Druckspeicher haben ein thermodynamisches Problem. Man kann nicht einfach Medien komprimieren und wieder dekomprimieren wie einen mechanischen Federspeicher, denn Gase setzen beim Komprimieren Energie frei, die als Wärme abgegeben wird. Beim Dekomprimieren (also bei der Rückverstromung) muss wieder Wärme zugeführt werden, da ansonsten Vereisung in den Wärmetauschern auftritt. Man kann zwar versuchen, parallel zwischenzuspeichern, das verursacht aber ebenfalls Aufwand, braucht ein Speichermedium und der Wirkungsgrad der Wärmespeicherung nimmt dann mit zunehmender Speicherzeit wegen der Wärmeverluste ab.
Redox-Flow-Speicher können in bestimmten Fällen sinnvoll sein, denn die gespeicherte Energie erhöht die Systemkosten vergleichsweise nur wenig, da nur mehr Trägermedium zwischengespeichert werden muss. Was Kosten verursacht, ist lediglich die System-Leistung. Allerdings beinhalten solche Speicher auch einiges an „Mechanik“ wie Pumpen und Anlagentechnik. Die Kosten dieser eher „konventionellen“ Technologien sinken aber erfahrungsgemäß kaum oder nur sehr langsam, es ist deswegen fraglich, inwieweit diese Speicher einer künftig zu erwartenden Kostendegression folgen können.

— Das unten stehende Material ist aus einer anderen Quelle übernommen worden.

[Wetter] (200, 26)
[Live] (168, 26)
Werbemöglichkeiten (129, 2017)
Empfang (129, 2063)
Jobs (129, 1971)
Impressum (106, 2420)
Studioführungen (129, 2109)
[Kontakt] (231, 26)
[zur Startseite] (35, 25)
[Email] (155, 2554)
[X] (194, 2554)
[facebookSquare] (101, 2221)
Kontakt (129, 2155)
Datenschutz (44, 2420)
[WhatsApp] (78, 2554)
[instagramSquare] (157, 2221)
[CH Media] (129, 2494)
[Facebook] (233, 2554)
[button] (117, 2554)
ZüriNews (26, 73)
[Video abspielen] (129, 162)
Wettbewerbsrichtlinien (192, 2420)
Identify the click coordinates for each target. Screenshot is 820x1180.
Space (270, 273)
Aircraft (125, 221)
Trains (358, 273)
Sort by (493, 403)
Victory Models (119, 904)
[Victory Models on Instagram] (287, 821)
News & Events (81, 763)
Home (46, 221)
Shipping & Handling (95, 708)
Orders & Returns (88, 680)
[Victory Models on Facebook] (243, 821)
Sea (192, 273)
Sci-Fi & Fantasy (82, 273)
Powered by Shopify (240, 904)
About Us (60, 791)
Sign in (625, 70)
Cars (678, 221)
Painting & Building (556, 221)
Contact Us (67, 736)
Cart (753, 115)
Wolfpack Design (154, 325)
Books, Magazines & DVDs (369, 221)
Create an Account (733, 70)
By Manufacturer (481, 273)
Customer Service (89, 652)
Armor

Antworten zu allgemeinen Fragen zu Speichern

Wie hoch sind die Entsorgungskosten eines ein Megawattspeichers ungefähr und wie werden sich diese entwickeln?

Das lässt sich im momentanen Zeitpunkt schlecht beantworten, weil es bisher noch keine großtechnischen Entsorgungssysteme gibt. Momentan kostet eine Entsorgung etwa ein Prozent vom Invest, mit sinkender Tendenz.

Ist ein Hybridspeicher aus neuen und aus Second-Use-Batterien günstiger als ein Speicher aus rein neuen Batterien?

Selbstverständlich sind Second-Use-Batterien günstiger, deswegen werden sie ja auch verwendet. Der Preisvorteil wird allerdings teilweise durch eine aufwendigere Wechselrichterkonfiguration kompensiert. Second-Use-Batterien sind im Allgemeinen auf dem freien Markt nicht verfügbar, sondern werden nur in Form von Rahmenverträgen mit den Herstellern gehandelt. Jedes Projekt ist deswegen hier sehr individuell zu betrachten.